Quick Tips for Performance Tuning and best practices in Bigquery

Simple in Nature: (Reduction in data being processed)

·         Projections : Select only required columns.Use Except Keyword in Select *

·         Selections: Select Only required Rows with Where Clause . Use Limit clause for data analysis

·         Filter using Pseudo Partition Column (_PARTITIONDATE)

Medium in nature :

·         Partitioned Tables

·         Reducing data before join

·         Where clause  : Operations on BOOLINTFLOAT, and DATE columns are typically faster than operations on STRING or BYTE

Complex  in Nature :

·         Reuse the repeatedly used transformations

·         Avoid multiple usage of CTE ( Common table expression )

·         Avoid Repeated Joins and Subqueries

Heavy In Nature :

·         Split complex queries into smaller ones

·         Materializing Large Datasets and use in necessary places

·         Optimize your join patterns (place the table with the largest number of rows first, followed by the table with the fewest rows, and then place the remaining tables by decreasing size.)
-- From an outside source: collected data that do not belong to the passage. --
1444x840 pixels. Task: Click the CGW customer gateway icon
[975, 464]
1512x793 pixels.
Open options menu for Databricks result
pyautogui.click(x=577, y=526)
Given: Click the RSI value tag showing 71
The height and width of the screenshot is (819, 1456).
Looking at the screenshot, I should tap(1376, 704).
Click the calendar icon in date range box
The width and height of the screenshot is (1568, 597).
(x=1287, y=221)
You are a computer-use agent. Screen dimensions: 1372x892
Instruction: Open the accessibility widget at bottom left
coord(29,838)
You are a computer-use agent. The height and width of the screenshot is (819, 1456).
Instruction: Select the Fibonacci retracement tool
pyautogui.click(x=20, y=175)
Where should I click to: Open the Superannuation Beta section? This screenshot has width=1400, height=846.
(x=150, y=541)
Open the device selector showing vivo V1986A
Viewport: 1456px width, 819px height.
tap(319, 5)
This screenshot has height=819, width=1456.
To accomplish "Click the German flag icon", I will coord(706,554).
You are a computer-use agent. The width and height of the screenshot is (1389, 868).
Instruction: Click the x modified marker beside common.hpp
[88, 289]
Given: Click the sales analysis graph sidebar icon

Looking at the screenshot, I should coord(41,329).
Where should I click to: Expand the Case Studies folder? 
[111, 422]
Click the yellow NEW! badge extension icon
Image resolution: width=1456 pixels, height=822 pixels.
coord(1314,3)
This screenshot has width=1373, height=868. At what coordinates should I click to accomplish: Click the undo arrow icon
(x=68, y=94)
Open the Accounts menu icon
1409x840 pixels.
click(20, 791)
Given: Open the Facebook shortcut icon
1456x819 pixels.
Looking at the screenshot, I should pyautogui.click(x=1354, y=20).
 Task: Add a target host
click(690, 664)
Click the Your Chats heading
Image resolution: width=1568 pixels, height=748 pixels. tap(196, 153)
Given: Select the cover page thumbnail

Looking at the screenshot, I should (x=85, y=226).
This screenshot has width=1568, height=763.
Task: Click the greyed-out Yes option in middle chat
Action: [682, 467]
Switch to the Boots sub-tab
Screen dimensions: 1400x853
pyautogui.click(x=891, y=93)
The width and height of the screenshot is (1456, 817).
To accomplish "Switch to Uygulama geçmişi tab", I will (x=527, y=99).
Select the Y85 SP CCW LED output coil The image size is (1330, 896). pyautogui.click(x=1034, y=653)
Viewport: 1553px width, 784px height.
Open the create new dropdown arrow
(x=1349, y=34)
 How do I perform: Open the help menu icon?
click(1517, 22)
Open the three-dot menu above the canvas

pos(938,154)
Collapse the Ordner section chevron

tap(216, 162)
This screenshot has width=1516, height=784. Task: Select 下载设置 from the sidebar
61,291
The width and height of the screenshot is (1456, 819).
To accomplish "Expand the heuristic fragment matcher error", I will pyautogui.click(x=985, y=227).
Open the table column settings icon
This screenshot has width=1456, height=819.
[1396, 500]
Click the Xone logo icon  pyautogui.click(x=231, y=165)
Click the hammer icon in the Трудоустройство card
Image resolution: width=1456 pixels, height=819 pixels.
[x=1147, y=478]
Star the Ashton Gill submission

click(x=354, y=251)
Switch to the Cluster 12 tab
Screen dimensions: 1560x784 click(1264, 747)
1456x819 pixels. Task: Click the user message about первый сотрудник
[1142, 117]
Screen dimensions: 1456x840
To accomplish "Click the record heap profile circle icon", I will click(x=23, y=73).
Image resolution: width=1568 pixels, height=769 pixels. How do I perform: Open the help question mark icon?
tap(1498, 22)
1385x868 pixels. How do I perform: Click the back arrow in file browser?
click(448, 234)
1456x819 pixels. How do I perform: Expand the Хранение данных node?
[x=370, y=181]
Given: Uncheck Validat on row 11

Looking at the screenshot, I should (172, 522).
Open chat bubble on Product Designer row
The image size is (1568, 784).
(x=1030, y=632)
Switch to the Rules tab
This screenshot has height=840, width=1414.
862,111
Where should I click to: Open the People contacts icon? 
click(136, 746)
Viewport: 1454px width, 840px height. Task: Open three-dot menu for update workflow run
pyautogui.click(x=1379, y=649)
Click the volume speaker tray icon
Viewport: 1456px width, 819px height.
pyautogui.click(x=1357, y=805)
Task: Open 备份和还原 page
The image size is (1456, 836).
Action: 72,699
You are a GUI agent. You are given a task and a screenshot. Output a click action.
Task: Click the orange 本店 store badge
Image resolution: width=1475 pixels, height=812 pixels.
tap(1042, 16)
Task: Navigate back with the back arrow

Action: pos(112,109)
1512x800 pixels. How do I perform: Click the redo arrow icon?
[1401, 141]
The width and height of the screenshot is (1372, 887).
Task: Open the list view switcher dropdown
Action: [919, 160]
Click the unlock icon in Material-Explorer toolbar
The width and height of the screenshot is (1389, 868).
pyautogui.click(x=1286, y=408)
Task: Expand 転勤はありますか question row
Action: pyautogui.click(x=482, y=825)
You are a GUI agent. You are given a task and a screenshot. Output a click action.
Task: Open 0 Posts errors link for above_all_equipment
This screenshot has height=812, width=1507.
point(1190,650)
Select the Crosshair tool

Minimize Data Skew in below two instances by using Concepts of bigquery

·         Skew at Partition level: Partition skew refers to when data is not evenly distributed across partitions, resulting in some partitions being larger than others. This imbalance causes more data to be processed in certain slots, leading to inefficiencies. Unequally sized partitions exacerbate this issue, creating a disparity in data distribution.

·         Skew at Join level: Data skew can happen when you use JOIN clauses. This means that when Big Query organizes data for joining, it may put too much data with the same joining key into one group. This can overwhelm the system's capacity.